Suscribo los argumentos que aduce Aristóteles para explicar por qué la amistad es la matriz de la vida. «Es lo más necesario para vivir. Sin amigos nadie elegiría vivir, aunque tuviera todos los demás bienes. La ausencia de amistad y la soledad son realmente lo más terrible puesto que toda la vida y la asociación voluntaria tienen lugar con los amigos». Los seres humanos necesitamos tierra firme en la que pisar, y esa tierra se llama amistad. En su reciente obra La penúltima bondad, el galardonado con el Premio Nacional de Ensayo Josep Maria Esquirol aporta una perspectiva que valida esta idea, solo que en vez de anudarla a la tierra la eleva al cielo: «La amistad es una de las formas de amor al otro, y también de sentirse amado por el otro. Amar y ser amado. Mientras que amar es contribuir a ensanchar el cielo, ser amado es sentirse visitado por el cielo». Me resulta imposible no citar aquí una rockera y preciosa loa al amigo entonada por Luz Casal. El título de esta canción es Un pedazo de cielo. Es difícil describir mejor a un amigo.
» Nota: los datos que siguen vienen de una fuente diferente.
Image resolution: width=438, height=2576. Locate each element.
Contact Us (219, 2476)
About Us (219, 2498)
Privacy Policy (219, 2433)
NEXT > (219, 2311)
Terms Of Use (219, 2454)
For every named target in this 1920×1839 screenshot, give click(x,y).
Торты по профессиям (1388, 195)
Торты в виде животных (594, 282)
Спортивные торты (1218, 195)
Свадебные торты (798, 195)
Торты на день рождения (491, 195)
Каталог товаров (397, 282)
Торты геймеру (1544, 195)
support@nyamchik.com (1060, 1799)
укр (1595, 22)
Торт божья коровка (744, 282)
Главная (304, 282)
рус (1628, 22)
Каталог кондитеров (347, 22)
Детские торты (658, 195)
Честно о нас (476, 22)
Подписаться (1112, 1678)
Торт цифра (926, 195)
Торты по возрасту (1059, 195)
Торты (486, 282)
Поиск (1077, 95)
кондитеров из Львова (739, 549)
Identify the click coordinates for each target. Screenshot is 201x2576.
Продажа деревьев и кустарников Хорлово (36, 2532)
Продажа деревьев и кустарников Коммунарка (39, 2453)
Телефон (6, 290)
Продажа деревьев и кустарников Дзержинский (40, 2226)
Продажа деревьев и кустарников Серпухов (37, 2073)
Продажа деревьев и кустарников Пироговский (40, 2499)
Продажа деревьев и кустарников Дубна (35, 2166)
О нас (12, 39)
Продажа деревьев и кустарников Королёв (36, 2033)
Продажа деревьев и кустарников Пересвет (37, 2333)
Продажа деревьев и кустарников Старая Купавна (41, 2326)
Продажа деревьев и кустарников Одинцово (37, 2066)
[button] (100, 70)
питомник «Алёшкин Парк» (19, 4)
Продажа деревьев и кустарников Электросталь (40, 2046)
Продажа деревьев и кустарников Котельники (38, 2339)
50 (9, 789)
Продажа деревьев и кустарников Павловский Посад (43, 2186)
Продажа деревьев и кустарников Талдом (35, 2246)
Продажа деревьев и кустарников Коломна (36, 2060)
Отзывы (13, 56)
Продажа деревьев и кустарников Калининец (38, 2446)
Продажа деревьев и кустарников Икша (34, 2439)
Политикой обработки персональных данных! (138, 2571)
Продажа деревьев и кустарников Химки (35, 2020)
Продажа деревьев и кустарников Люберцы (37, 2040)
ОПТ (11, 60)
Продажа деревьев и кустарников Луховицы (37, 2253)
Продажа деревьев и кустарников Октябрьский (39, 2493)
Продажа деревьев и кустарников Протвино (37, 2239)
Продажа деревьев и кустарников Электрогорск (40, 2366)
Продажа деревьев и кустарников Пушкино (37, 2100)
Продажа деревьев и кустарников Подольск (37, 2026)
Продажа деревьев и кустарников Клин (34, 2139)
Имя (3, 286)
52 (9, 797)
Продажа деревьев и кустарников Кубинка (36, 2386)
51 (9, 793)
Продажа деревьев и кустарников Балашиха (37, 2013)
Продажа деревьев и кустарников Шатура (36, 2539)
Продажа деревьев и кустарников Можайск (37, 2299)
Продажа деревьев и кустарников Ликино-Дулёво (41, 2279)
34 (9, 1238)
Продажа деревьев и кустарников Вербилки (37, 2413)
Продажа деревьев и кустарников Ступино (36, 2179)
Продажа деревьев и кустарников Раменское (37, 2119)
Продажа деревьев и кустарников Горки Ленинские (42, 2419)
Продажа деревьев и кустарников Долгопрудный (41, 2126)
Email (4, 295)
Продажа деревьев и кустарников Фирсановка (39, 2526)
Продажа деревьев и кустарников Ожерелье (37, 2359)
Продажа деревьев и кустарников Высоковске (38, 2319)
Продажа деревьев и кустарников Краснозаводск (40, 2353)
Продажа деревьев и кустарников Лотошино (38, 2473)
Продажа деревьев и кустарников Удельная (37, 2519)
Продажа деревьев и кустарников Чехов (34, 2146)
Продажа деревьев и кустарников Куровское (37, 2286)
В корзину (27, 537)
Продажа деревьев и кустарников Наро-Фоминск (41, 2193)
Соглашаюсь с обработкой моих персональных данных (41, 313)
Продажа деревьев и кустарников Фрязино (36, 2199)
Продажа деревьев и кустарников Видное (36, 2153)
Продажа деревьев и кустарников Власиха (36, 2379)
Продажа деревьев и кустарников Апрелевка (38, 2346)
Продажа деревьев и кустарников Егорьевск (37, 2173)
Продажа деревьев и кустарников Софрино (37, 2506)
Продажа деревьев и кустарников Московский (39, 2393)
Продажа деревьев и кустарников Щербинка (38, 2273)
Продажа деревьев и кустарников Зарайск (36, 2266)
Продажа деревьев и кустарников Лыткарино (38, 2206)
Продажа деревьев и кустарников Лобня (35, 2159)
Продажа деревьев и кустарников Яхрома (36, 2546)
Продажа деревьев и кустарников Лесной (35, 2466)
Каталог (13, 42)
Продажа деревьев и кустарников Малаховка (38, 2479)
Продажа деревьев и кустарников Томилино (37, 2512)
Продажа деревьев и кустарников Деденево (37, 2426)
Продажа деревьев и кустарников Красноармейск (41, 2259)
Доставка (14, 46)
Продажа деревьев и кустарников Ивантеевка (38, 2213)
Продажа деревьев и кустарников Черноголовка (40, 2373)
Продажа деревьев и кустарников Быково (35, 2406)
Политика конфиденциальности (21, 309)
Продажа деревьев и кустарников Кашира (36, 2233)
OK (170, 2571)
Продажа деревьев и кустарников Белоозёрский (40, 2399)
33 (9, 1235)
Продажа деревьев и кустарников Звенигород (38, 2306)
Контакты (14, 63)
La amistad es un afecto que como todo afecto requiere cultivo y cuidado. El afecto nos permite ver diáfanamente al otro por la asombrosa contorsión sentimental de que lo convierte en «otro yo». En el ensayo La razón también tiene sentimientos formulo el afecto como «el nexo que anuda a una persona con otra a través de la valoración positiva que se establece entre ellas y que se solidifica con muestras de cariño y cordialidad». La contigüidad del afecto es la compasión y la empatía, y considero que la amistad es su pórtico. La empatía no es ponerse en el lugar del otro como erráticamente proclaman los gurús de la gestión del yo, es imaginar cómo nos gustaría que se pusiese en nuestro lugar el otro si nosotros estuviésemos en el suyo, y aplicarlo en nuestro proceder. Es muy fácil llevar a cabo este ejercicio imaginativo si hay amistad. Como nadie puede ser amigo de todo el mundo puesto que no es posible compartir el afecto con aquellos a los que no conocemos, hemos racionalizado ese afecto para sentirlo allí donde sería difícil su comparecencia. Se trata de un sublime ejercicio ético, y por tanto intelectivo. La amistad con el que no tengo amistad la hemos sentimentalizado como fraternidad, tratar amistosamente a aquel con el que no tengo trato lo hemos sentimentalizado como bondad, sentir el dolor de aquel que sin embargo no es mi amigo es compasión. La fraternidad, la bondad y la compasión engendran la idea de la justicia. La ética intenta este expansionismo por el cual salimos del círculo de la amistad pero comportándonos como si estuviésemos dentro de él. Ahora se comprenderá perfectamente por qué Aristóteles anuncia en su Ética que «la justicia es, en efecto, la amistad generalizada». Miles de años después no hemos encontrado nada nuevo ni mejor para humanizar lo humano.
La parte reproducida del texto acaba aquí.